The problem with working too much is that you don't have enough time to do the things you need to do. The problem with taking time off from work is that you have too much time to do things that you don't want to do.

Oh sure, I had all these great plans for my 12 days of Christmas Vacation at Home (tm), but I have accomplished none of them. Well, technically, I did some laundry so I can cross one tiny thing off my list. Clean underpants are nice, but it's a small offering to the Laundry Gods who are angered by my piles of clothes in the bottom of the closet. I also was supposed to re-organize Ryan's studio (he got a new desk, so the old one needs to go) and post a bunch of crap on Craigslist. Make space for the bikes in the garage (they've been living on the patio too long and hogging valuable real estate) and weed the planters on the patio. And by "weed", I mean "dig up everything that currently is growing in there because it's ALL weeds". Except for a jalapeno plant that just showed up out of nowhere -- who knew?

I also wanted to mop the floors, clean the bathroom, organize the office, clear out the fridge (I wish I was kidding that the egg carton says to sell by November 26), and wash my car. None of these things will actually happen, of course, but it's nice to say "I was gonna..."
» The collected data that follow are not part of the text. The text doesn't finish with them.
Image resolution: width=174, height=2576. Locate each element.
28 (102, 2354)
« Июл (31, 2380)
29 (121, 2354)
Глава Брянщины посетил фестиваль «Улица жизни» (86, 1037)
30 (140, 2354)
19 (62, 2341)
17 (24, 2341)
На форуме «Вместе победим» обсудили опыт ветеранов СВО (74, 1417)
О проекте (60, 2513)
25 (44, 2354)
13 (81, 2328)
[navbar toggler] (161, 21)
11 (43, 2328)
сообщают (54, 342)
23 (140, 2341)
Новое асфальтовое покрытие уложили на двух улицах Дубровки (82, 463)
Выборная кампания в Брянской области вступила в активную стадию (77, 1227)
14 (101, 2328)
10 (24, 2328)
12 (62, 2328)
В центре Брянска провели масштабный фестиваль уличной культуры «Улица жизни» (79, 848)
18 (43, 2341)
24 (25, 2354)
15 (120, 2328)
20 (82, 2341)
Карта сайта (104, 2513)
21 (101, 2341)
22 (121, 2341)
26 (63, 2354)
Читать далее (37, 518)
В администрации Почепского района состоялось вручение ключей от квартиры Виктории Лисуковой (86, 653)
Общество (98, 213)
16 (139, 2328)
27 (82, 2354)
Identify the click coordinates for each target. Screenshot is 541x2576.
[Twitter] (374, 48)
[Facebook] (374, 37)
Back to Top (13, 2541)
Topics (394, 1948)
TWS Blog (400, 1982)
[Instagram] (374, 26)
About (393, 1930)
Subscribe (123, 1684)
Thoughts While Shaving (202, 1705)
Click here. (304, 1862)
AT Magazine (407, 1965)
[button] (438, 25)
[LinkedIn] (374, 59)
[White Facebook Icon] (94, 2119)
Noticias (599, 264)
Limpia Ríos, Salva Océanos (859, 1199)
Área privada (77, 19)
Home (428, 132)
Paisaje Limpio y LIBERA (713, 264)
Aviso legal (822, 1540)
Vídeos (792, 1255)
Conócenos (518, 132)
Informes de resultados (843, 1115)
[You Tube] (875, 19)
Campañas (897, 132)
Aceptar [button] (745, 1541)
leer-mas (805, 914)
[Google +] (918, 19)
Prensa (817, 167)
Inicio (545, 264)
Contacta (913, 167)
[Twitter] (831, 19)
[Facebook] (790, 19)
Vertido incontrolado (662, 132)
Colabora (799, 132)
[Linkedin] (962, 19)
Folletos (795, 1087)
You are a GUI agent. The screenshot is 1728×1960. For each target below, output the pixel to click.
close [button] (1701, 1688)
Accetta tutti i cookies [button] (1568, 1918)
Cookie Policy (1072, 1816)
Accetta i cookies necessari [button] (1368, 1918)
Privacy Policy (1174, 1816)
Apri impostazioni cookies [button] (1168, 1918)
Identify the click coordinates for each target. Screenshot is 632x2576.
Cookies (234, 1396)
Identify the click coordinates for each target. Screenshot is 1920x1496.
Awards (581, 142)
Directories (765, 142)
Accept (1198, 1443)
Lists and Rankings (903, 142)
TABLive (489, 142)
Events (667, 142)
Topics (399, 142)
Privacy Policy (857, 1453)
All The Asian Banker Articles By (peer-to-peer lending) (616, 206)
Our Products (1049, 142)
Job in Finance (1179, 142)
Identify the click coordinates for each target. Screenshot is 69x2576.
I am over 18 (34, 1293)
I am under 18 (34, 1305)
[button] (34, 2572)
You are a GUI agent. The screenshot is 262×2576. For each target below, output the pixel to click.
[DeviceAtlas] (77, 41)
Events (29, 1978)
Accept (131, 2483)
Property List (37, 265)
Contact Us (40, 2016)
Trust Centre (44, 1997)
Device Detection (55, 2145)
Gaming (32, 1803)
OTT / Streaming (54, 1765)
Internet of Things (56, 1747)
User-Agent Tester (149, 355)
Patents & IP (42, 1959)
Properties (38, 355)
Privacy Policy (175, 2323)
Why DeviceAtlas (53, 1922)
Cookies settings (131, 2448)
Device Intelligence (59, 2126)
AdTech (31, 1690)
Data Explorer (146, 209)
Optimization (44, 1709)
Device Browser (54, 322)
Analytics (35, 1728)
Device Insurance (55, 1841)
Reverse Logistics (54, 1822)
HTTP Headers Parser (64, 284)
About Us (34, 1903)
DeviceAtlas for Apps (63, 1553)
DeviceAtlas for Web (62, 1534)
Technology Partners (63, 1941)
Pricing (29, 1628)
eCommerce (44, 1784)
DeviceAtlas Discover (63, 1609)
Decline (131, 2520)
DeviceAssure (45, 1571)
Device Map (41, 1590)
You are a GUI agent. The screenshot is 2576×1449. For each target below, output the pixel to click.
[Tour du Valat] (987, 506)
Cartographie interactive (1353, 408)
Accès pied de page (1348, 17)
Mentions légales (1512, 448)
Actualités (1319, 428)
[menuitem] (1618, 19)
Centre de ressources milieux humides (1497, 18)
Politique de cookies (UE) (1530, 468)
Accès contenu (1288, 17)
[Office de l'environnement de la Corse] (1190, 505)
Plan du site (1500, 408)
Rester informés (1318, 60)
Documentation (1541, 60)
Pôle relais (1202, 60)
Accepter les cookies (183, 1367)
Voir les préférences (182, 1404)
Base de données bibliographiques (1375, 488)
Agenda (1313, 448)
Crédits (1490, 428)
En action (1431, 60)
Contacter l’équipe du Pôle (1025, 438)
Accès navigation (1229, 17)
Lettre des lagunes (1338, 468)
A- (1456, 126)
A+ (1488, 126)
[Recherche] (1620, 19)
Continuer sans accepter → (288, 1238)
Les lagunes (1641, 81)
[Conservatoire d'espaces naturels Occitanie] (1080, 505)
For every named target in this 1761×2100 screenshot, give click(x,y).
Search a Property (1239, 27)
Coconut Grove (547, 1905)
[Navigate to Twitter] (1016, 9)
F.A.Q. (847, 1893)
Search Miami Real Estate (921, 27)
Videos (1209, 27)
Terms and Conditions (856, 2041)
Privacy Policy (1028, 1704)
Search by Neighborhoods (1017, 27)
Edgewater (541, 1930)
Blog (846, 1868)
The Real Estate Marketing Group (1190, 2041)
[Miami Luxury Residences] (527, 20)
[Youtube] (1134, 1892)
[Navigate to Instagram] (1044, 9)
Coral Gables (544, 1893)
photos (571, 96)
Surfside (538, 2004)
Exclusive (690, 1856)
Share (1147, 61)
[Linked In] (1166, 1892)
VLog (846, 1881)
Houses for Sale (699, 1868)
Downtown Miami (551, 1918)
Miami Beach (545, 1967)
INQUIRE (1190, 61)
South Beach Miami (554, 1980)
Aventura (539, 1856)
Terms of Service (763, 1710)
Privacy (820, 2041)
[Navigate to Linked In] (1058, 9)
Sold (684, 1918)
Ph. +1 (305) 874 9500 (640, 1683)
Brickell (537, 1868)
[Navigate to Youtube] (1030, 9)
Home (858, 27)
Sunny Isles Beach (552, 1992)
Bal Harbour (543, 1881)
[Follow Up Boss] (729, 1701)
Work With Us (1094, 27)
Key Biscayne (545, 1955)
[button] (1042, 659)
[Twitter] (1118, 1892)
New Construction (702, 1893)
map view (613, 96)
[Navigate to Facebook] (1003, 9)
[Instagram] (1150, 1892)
If you decide to drop in (please don't!), you are welcome to wrinkle your nose in disgust. Just make your way around the laundry piles (I'm gonna put them away later) and through the random debris that is my life. And if I'm sleeping, don't wake me up. The TiVo remote is somewhere on the side of the couch. You're welcome.

RANDOM NOTE: on a (starvation) whim the other day, I bought a bag of TGI Friday's potato skin chips and they are SO GOOD. Way better than expected. Which isn't saying much, considering that I bought them at a gas station, but still!

December 20, 2007

Sarah

She and I used to write notes to each other on a daily basis and pass them between classes. I saved hundreds of them (and probably a thousand more from everyone else who ever scribbled me a note on 3-hole punch paper) until I moved to my first apartment and didn't have space to keep 4 shoe boxes full of high school letters. On the margins of the paper, we used to draw cartoons of ourselves or our friends, acting out some fantastical (read: nerdy) conversation that we'd had previously at lunch, at the peak of the sugar rush. Like picking up a fictitious biker named Ron Pachon at a dive bar and going camping with him in his tent that he bought with Marlboro Miles. Or being serenaded by the school principal, singing "Just a Friend" by BizMarkie.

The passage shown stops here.